In this case, the festival attracts mostly locals, or what made up 90 percent of last year’s total attendees. Festival director Bernice Chauly told Travel Wire Asia: “The majority of our audiences are local and comprising of young people – students of literature especially, and people who are involved in the arts. I would say that less that 10 percent of our audiences are expats and tourists.”


Street art in George Town, Penang, Malaysia. Source: Joey Santini / Shutterstock

The festival was inaugurated in 2011 with only five writers, but this year’s events on Nov 24 to 26 will see 40 writers and poets from around the world. “This year is our biggest and most ambitious yet – we will have a Translators’ Rountable, panel discussions, book launches, readings, and at night, we will have a Festival Fringe for the first time. More than 50 events in three days,” Chauly said. Most events are free to the public.

The Penang government’s enthusiasm to fund the event is also a boon for the festival and Malaysia’s reading culture at large. Chauly said: “Not all state governments believe in this and are committed to investing in the arts. It takes an enlightened bureaucrat to understand that culture is a basic need in every society, and that literature and poetry is important to the quality of human life.”

In the vein of Chauly’s words, literary festivals are less about business and tourism than they are about encouraging discussions on politics, social issues, culture, and the arts.

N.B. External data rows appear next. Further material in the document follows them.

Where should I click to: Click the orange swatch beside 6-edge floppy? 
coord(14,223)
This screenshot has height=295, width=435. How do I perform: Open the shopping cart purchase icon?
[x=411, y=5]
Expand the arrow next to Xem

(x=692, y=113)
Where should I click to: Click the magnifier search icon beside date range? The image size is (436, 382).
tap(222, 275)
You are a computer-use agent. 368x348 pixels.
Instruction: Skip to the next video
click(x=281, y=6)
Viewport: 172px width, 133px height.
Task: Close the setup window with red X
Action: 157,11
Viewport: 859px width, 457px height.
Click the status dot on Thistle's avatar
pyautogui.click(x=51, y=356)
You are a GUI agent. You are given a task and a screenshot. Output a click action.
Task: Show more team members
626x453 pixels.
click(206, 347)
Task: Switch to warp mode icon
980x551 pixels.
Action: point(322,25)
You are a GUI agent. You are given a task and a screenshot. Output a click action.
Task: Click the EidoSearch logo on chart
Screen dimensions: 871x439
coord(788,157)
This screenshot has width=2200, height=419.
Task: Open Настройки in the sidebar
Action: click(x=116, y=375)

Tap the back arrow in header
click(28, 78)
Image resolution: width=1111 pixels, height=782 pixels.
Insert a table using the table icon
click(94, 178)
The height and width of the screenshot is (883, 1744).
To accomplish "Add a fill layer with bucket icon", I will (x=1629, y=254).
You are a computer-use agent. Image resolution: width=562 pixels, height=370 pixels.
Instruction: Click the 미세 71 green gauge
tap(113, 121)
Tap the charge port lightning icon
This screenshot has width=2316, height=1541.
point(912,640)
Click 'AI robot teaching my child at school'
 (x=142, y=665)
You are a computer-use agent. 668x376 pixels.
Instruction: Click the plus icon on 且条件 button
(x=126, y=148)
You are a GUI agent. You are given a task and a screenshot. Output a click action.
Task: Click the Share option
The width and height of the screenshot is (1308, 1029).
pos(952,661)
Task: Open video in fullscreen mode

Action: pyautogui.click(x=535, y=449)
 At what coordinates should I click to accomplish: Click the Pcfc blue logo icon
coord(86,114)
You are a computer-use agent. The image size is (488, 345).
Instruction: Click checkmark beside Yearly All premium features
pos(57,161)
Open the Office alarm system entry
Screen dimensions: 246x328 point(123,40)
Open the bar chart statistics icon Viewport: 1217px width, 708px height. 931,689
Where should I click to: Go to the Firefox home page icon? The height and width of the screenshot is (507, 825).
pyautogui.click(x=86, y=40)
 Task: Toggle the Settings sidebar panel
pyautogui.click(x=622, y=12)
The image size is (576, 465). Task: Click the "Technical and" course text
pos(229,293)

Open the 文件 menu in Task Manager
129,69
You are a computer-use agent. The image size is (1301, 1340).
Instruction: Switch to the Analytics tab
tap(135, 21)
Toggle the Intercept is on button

SEE ALSO: Ubud Writers Festival to showcase Indonesian literature in October


Young people write messages at the Asean Literary Festival in Kota Tua in Jakarta, Indonesia, 6 August 2017. Source: Max Walden

The recent Asean Literary Festival (ALF) in Jakarta saw artists from across Southeast Asia converge in the tourist-heavy district of Kota Tua for four days to discuss everything from beat poetry and feminism to Wikileaks and the Iranian Revolution.

Contemporary issues battling the region including radicalism, blasphemy and persecution of minorities were hot topics as well. “Since the beginning, the festival aimed to promote a free and just society in Southeast Asia,” Indonesian novelist Okky Madasari told Asian Correspondent during the festival in August.

On top of tourism dollars and building a fundamental love of reading and writing, literary festivals prove to have a larger cause in the region – that is to contribute in shaping national paradigms and cultural intellect in an Asia that’s still grappling with its identity.